Armed forces honored

Capt. Gerald Coffee spoke to students at Convocation for Military Emphasis Week

patriotic — Capt. Coffee, a decorated veteran who served more than 27 years in the military, shares his story of faith. Photo credit: Ruth Bibby

Patriotic — Capt. Coffee, a decorated veteran who served more than 27 years in the military, shares his story of faith. Photo credit: Ruth Bibby

Capt. Gerald Coffee spoke before more than 10,000 students as Liberty University honored veterans and those serving the armed forces during Military Emphasis Week at Convocation Wednesday, Nov. 6.

Coffee, a decorated veteran who has served more than 27 years in the military, shared his story about how he kept his faith during his time as a prisoner of war (POW) during the Vietnam War.

“Today is a very special morning,” Johnnie Moore, vice president of communications, said. “Today, we center an entire (Convocation) to honor those who fought for our freedom so we could be here.”

Convocation opened with the Posting of the Colors and the Pledge of Allegiance followed by a performance of the “Star Spangled Banner” performed by the Sounds of Liberty. A moment of silence followed for those who had lost their lives for the country.

Moore then had students who were currently serving in the military stand along with those who are veterans as well as the family members of those in the military, stand so they could be honored.
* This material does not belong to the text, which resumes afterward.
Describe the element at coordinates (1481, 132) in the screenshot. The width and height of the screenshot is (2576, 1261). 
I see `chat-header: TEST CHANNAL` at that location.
“If one of those people is standing near you, make sure you go and personally thank them for their service to this country,” Moore said. Moore also noted how important it was for the students’ generation to honor the troops.

As Coffee took the stage, he said he was overwhelmed by the students at Liberty.

“It’s an honor to be at a school with such a spiritual and patriotic emphasis,” Coffee said.

Coffee talked about the four kinds of faith that got him through the seven years he spent in a POW camp during the Vietnam War.

“I constantly prayed for God to get me back to my family and my country,” Coffee said. “But then I started to pray for him to show me what he wanted me to learn. I prayed that I would come out a better, stronger and smarter person.”

Coffee said after praying that, every day seemed to have new purpose for him despite his circumstance.

“I never dreamed of the opportunities that it would give me,” Coffee said.

Coffee shared how faith in himself, others, his country and God helped him make it through those seven years.

“We are masters of our own fate,” Coffee said. “We should never lose faith. All of us at one time have been a POW… a prisoner of woe where we wish things hadn’t happened to us. But it’s in those times where we learn about ourselves.”

Coffee said that, as a speaker at Liberty, he had no problem sharing how important his faith had been for him during his imprisonment.

“When I first got in my cell, the first words I saw carved into the wall were ‘God equals strength,’” Coffee said. “I knew there that I was never alone.”

As Coffee concluded his speech, he continued to emphasize the value of faith in America.

“God bless, and God bless America,” Coffee said as students in the Vines Center gave him a standing ovation.